I ritardi della politica nazionale ed in particolare in Basilicata non salvano le istituzioni che alimentano, purtroppo, un sistema vizioso e demagogico negando nella sostanza le progettualità intese come necessità di costruire cultura sul territorio. La scelta da fare, e i tempi sono maturi, è quella di decidere tra politica del consenso e una politica di costruzione di cultura in particolare volta alle giovani generazioni, ai talenti e a quelli che hanno merito. Il protagonismo di chi mira a creare anche solo attraverso dichiarazioni “scontate?” un tasso di consenso va contrastato, fermato e soprattutto non considerato.
E’ di questi giorni il rapporto annuale di Federculture che sollecita attente riflessioni a chi ha il dovere di ridare dignità alla propria storia. Occorre acquisire consapevolezza e non essere indotti all’emergenza.
Per questo serve una strategia complessiva per combattere il buio dell’indifferenza. L’Italia investe in cultura lo 0,03 del PIL, la media Europea è del 1,2%. La democrazia delle opportunità non è quella della Basilicata di Zanardelli o di Levi ma quella di Pasolini. Le bellezze della nostra regione sono un bene sociale e non monumentalismi votati alle burocrazie esasperate che non consentono alle eccellenze, che pur ci sono, di correre la propria vita. L’apparato politico soffoca le attività creative, i buoni esempi e le buone pratiche. Il bilancio regionale mortifica i tentativi di rilancio delle attività fresche, giovani e innovative. Se si pensa ai budget di altre comunità europee nei quali vengono stanziate specifiche voci per aiutare la cultura a crescere ed essere elemento di crescita c’è da vergognarsi.

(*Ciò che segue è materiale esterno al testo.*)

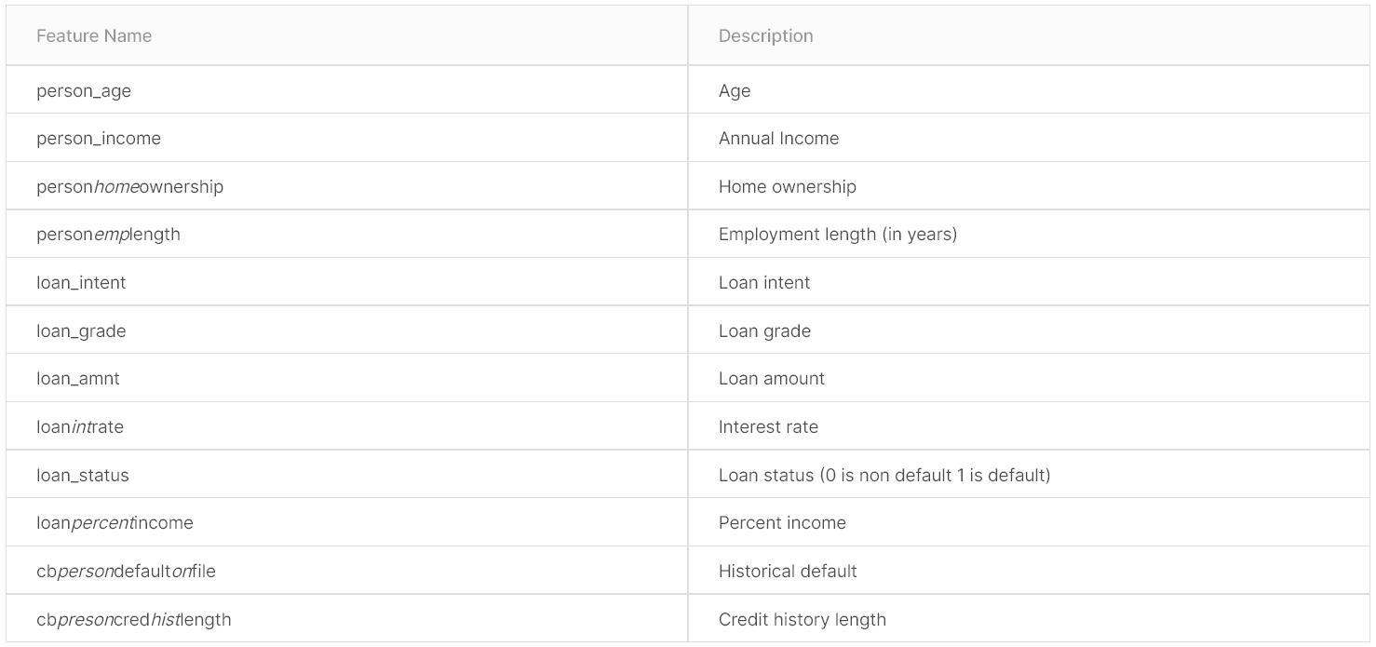Select the personhomeownership feature name

130,187
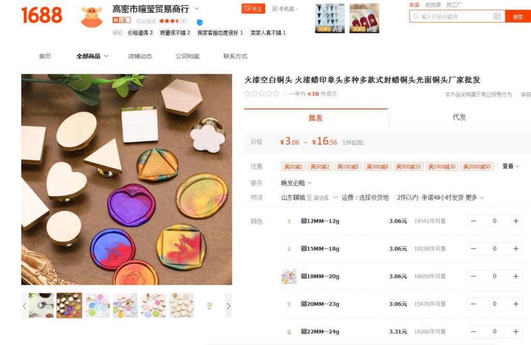Screen dimensions: 531x345
Task: Open the 手机逛 QR code menu
Action: [x=285, y=9]
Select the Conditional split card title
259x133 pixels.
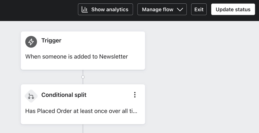[x=64, y=95]
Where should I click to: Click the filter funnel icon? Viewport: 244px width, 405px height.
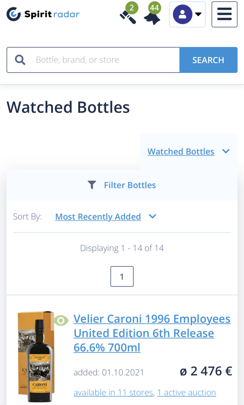(x=92, y=185)
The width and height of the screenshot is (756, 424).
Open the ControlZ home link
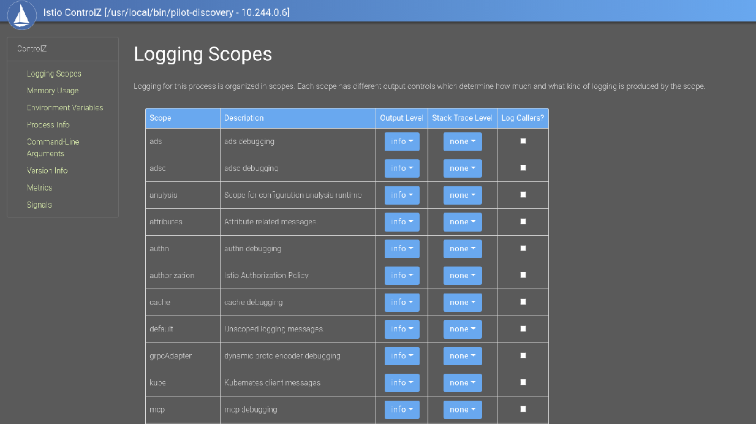(31, 48)

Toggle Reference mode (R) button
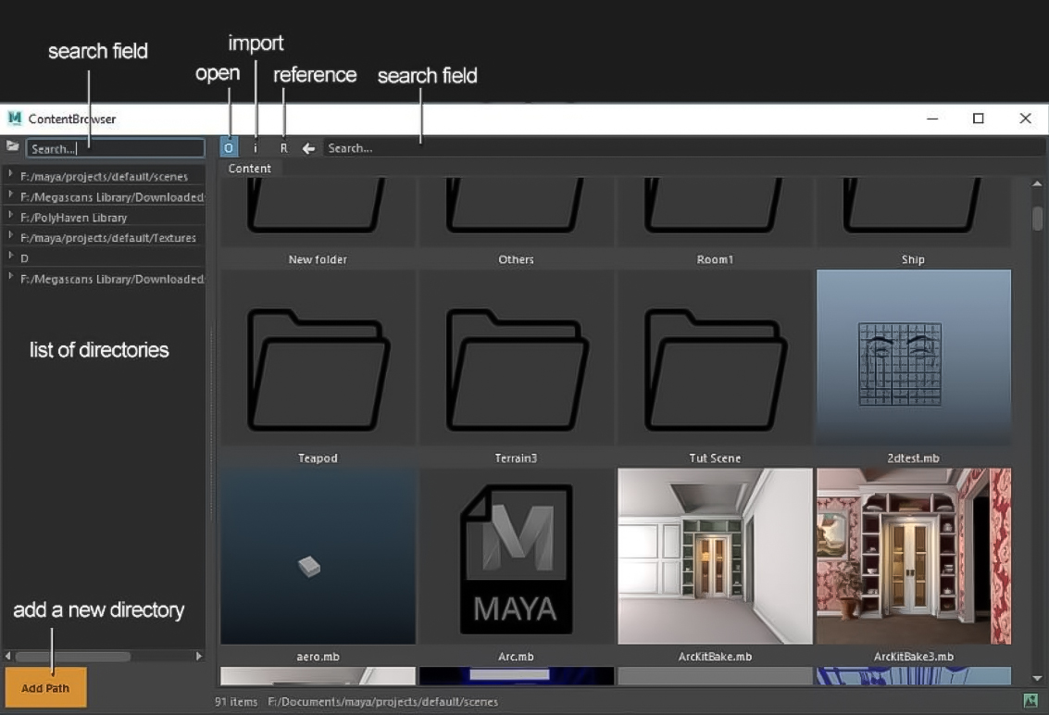[x=284, y=148]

La politica culturale regionale è debole e per questo allontana i privati a fronte di un turismo culturale che da qualche anno è sorretto da azioni sostanziale mirate che concepiscono l’intervento misto quale reale volano per la crescita delle imprese che agiscono e si sviluppano in tale settore.
La cultura è trama di progresso, i suoi sviluppi concertati ed affidati a soggetti competenti possono far ritrovare coesione sociale e benessere perduto che rinsaldi le comunità con la qualità della vita.
Ecco l’importanza nel sostenere, anche nel terzo millennio fondamentale il rapporto centro-periferia e il decentramento culturale soprattutto in relazione alla crisi di ideali che ci espone a rischio deriva: per dirla con Napolitano una cultura non solo strategica ma scelta di civiltà.